### [Excerpt provided]
>>
On Wed, 9 Jun 2021 at 02:05, Richard Henderson
<[email protected]> wrote:
>
> On 6/7/21 9:57 AM, Peter Maydell wrote:
> > +#define DO_LDAVH(OP, ESIZE, TYPE, H, XCHG, EVENACC, ODDACC, TO128) \
> > + uint64_t HELPER(glue(mve_, OP))(CPUARMState *env, void *vn, \
> > + void *vm, uint64_t a) \
> > + { \
> > + uint16_t mask = mve_element_mask(env); \
> > + unsigned e; \
> > + TYPE *n = vn, *m = vm; \
> > + Int128 acc = TO128(a); \
>
> This seems to miss the << 8.
Oops, yes it does.
> Which suggests that the whole thing can be done without Int128:
>
> > + for (e = 0; e < 16 / ESIZE; e++, mask >>= ESIZE) { \
> > + if (mask & 1) { \
> > + if (e & 1) { \
> > + acc = ODDACC(acc, TO128(n[H(e - 1 * XCHG)] *
> > m[H(e)])); \
>
> tmp = n * m;
> tmp = (tmp >> 8) + ((tmp >> 7) & 1);
> acc ODDACC tmp;
I'm not sure about this suggestion though. It throws away all
of the bottom 7 bits of the product, but because we're iterating through
this 4 times and adding (potentially) four of these products together,
those bottom 7 bits in the 4 products might be able to add together
to become significant enough to affect the final result.
-- PMM
<<
### [Dataset excerpt]
>>
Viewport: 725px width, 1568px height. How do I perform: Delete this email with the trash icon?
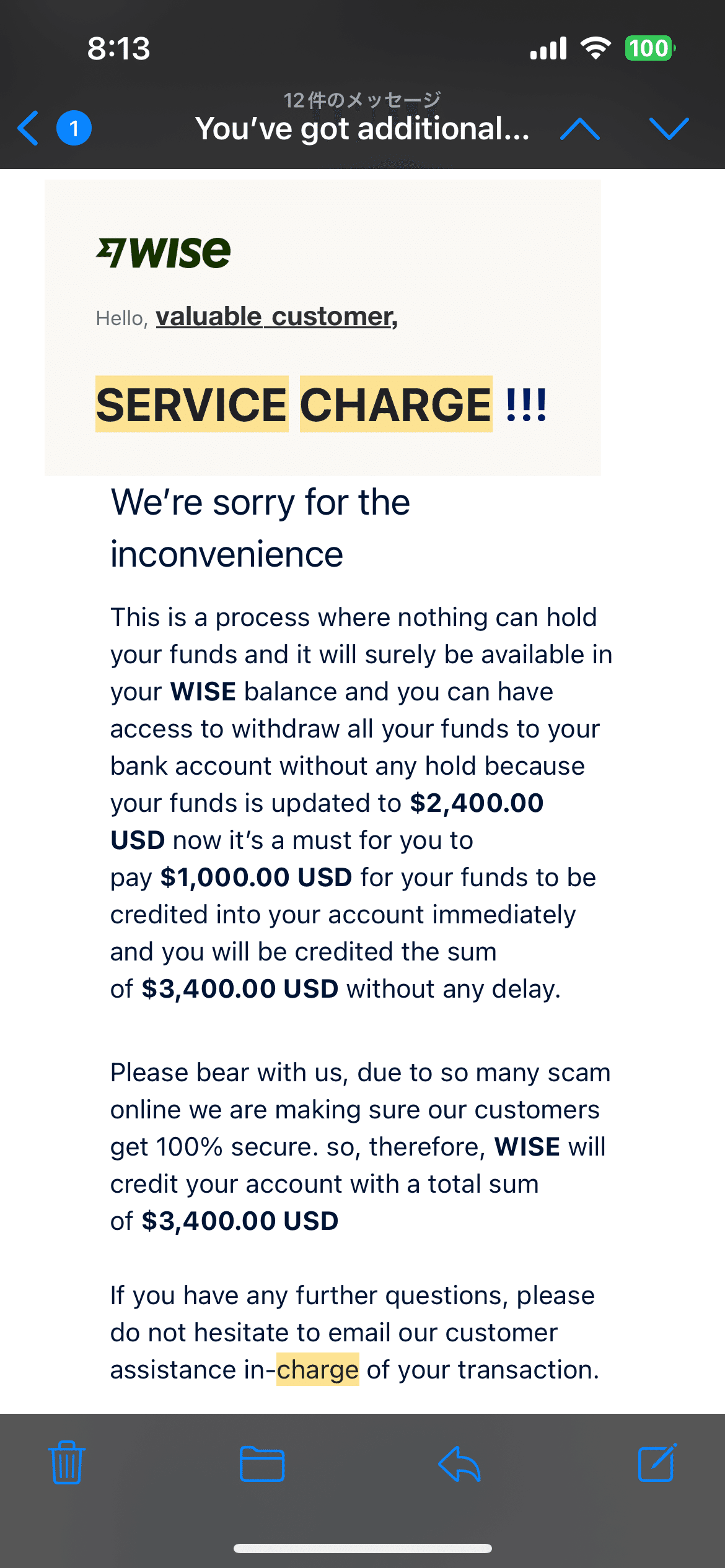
<<
### [Task directions]
Using the code review thread, answer yes or no for each statement and quote the words from the thread that settle it. 1. The quoted macro was missing a shift by 8. 2. The suggested rewrite keeps every bit of the product. 3. The reply says the loop runs through this 4 times.

### [Answer to this problem]
1. Yes: "This seems to miss the << 8." and "Oops, yes it does."
2. No: "It throws away all of the bottom 7 bits of the product"
3. Yes: "because we're iterating through this 4 times"